Changing Oil, Changing Lives
The Navigators love displaying a black-and-white photo from 1966. In their Glen Eyrie conference center’s Great Hall, young people literally pack the room to the rafters, many on temporary wooden platforms reaching about twenty feet in the air. Bob Van Zante sits on the floor near the front.
Bob was just one college guy in a room full of hundreds. In many ways, his son Brian will tell you, Bob was one in a million as a dad and a follower of Jesus. As a disciplemaker, however, Bob simply invested in young men as an everyday guy—not a great speaker who could fire up a crowd, but someone committed to God’s Word and to spending time with people, one at a time.

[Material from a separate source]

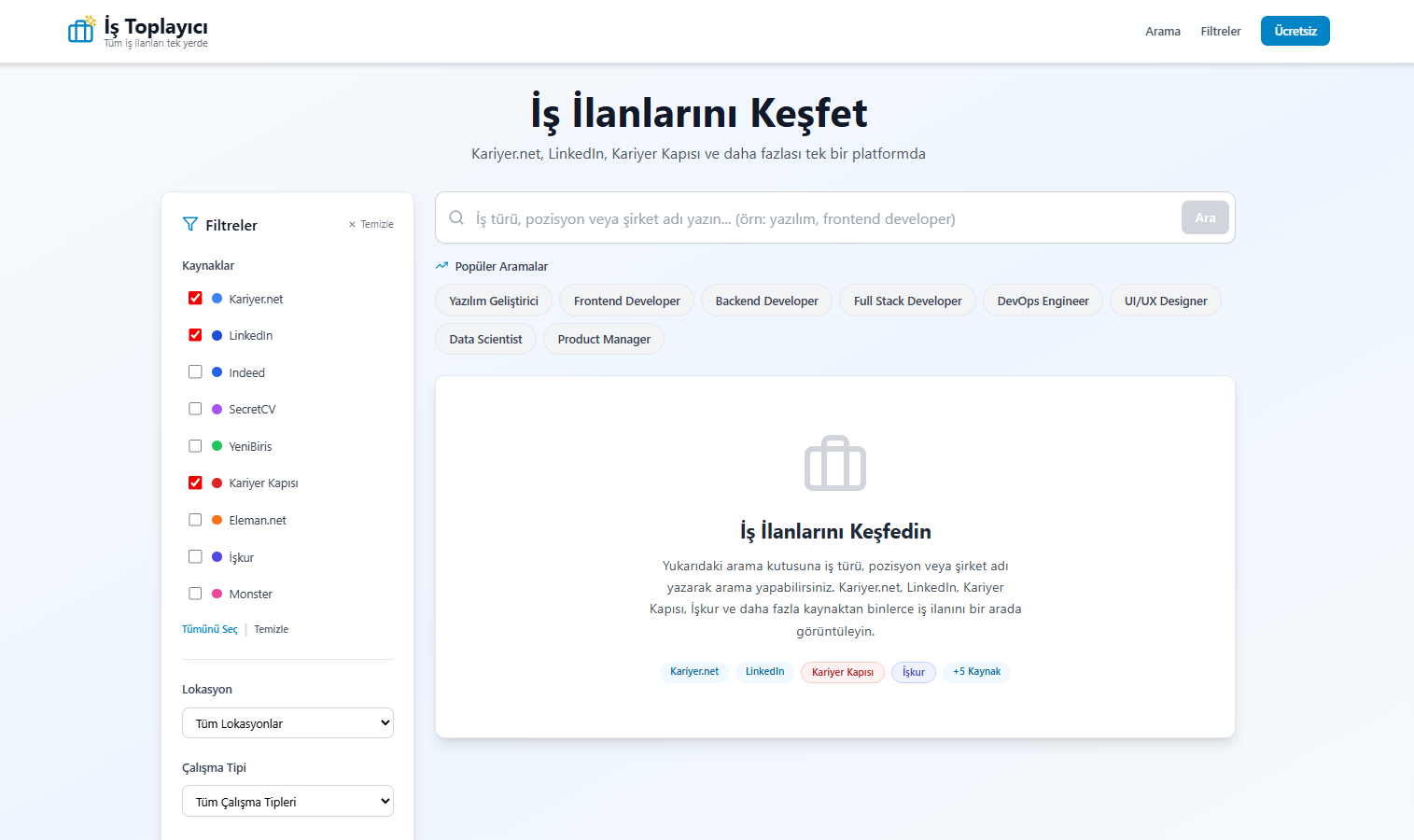1414x840 pixels.
Task: Click the magnifier icon in search bar
Action: [456, 217]
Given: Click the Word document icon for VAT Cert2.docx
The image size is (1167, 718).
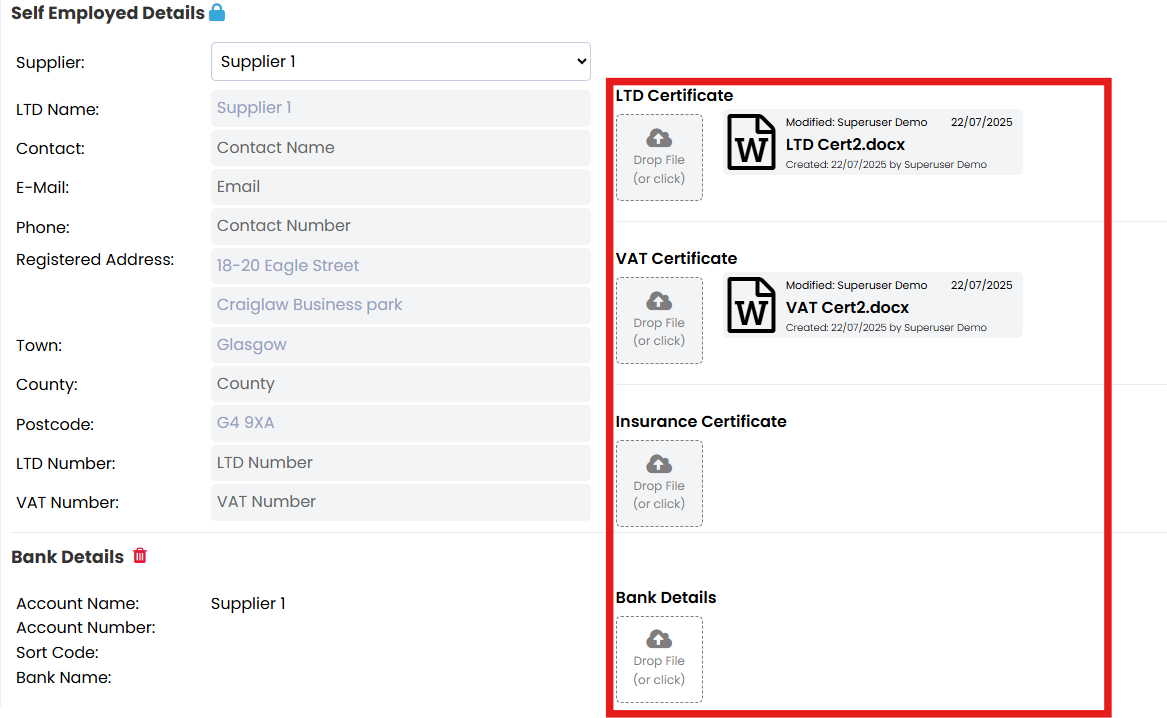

“Dad would disciple a guy while he helped him change the oil in his car,” Brian says. “He’d help people pack and move their stuff. A lot of his disciplemaking was just serving others and talking about life with them while he served.” He brought guys into his home to experience God’s everyday influence on the swirl of family life.
Bob worked with guys on their cars while God worked in their hearts. Bob discipled hundreds of young men, some in deep relationships, who are now doing the same in their families, neighborhoods, and churches. From the 1960s until Bob’s death from cancer in 2008, he followed Christ and helped others do the same. His investment in people has continued to grow, now far beyond one hundred times over.
Jesus “appointed twelve that they might be with him” (Mark 3:14). He would send them out for ministry later, but first He invested time in them, living life with them. As Robert Coleman writes about close association with Jesus in The Master Plan of Evangelism, “This was the essence of His training program—just letting His disciples follow Him.” Having twelve men and some other disciples follow Him around wouldn’t appeal to most leaders as the most effective way of spreading influence. But Jesus chose to invest in a handful to reach the world.
Is helping another person to maturity in Christ, investing that kind of time, worth it? In host Ethan Jasso’s “Why Disciplemaking?” podcast, Ethan asks Tammy Murden what “one thing” she wants to drive home. Tammy answers Ethan’s question with one of her own: “What is eternal? People. The souls of men and women are eternal.”
God’s still building His Kingdom, sending people to invest in others to carry out His extraordinary work. Given that we’re part of part of that eternal investment, maybe we’re not so ordinary after all.